Le Conseil de l’ordre des pharmaciens sud-africains (SAPC) a publié un avis précisant que les pharmaciens ne peuvent pas refuser, que ce soit pour des raisons « personnelles » ou « morales », de délivrer une pilule abortive à une femme qui souhaite interrompre sa grossesse.

L’avis du SAPC fait suite à une lettre ouverte de 13 ONG et centres juridiques au Conseil de l’ordre et au ministère de la Santé.
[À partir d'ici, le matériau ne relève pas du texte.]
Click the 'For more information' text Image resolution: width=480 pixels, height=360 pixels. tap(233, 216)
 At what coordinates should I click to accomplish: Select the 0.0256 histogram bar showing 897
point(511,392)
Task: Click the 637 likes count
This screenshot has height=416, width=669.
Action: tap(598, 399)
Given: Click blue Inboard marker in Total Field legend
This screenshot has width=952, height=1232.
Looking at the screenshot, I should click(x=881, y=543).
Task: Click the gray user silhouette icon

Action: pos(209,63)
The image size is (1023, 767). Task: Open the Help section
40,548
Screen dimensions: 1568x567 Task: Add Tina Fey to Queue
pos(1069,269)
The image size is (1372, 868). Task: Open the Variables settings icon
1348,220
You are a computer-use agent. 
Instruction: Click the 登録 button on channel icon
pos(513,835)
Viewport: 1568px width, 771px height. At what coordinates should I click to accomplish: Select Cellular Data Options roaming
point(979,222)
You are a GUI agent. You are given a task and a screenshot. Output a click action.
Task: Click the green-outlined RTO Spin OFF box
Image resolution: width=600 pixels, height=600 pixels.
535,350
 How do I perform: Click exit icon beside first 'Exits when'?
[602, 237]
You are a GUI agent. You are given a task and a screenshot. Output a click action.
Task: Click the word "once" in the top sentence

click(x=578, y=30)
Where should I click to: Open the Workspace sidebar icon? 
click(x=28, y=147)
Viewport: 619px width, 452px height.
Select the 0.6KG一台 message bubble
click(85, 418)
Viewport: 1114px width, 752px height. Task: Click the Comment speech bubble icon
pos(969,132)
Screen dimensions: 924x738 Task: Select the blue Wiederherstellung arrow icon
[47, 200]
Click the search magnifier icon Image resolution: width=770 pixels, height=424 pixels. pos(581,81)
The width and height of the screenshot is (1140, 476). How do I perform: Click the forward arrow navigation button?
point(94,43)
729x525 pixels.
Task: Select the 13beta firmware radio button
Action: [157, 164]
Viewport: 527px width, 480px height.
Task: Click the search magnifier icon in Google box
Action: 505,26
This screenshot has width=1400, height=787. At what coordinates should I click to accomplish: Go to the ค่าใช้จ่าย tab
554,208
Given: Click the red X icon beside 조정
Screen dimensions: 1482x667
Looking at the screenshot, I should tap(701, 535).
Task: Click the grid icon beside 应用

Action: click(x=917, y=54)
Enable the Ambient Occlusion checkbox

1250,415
Cette dernière affirme que des pharmaciens refuseraient de délivrer des produits abortifs alors que les patientes présentent des « ordonnances valides ». 40% des pharmacies interrogées seraient concernées.

Cette lettre ouverte s’accompagnait d’un avis juridique considérant que ce refus constitue « une forme d’obstruction à l’accès aux soins de santé ». Or, selon le National Clinical Guideline for Implementation of the Choice on Termination of Pregnancy Act, les pharmaciens, en tant que « prestataires de soins de santé indirects », ne peuvent pas refuser de « fournir des soins, qualifiés de généraux ou standards », en fonction de « croyances personnelles ». D’après la loi sur « le choix en matière d’interruption de grossesse » (CTOP [1]), ils sont passibles d’une amende voire d’une peine d’emprisonnement pouvant aller jusqu’à 10 ans.

Le SAPC s’est rangé à cet avis, affirmant que « les pharmaciens ne peuvent entraver ou empêcher une femme d’exercer son choix d’interrompre une grossesse sur la base de leur opinion personnelle ou de leurs croyances ».

Ils doivent « agir dans le meilleur intérêt de leurs patients et respecter leur autonomie en matière de santé reproductive ». Par ailleurs, le Conseil en a profité pour rappeler son pouvoir d’enquête sur les « comportements inappropriés » des pharmaciens ainsi que son pouvoir de sanction. Les personnes qui souhaitent signaler que des pharmaciens refusent de délivrer des produits abortifs en raison de leurs convictions personnelles sont « encouragées » à déposer une plainte auprès du SAPC.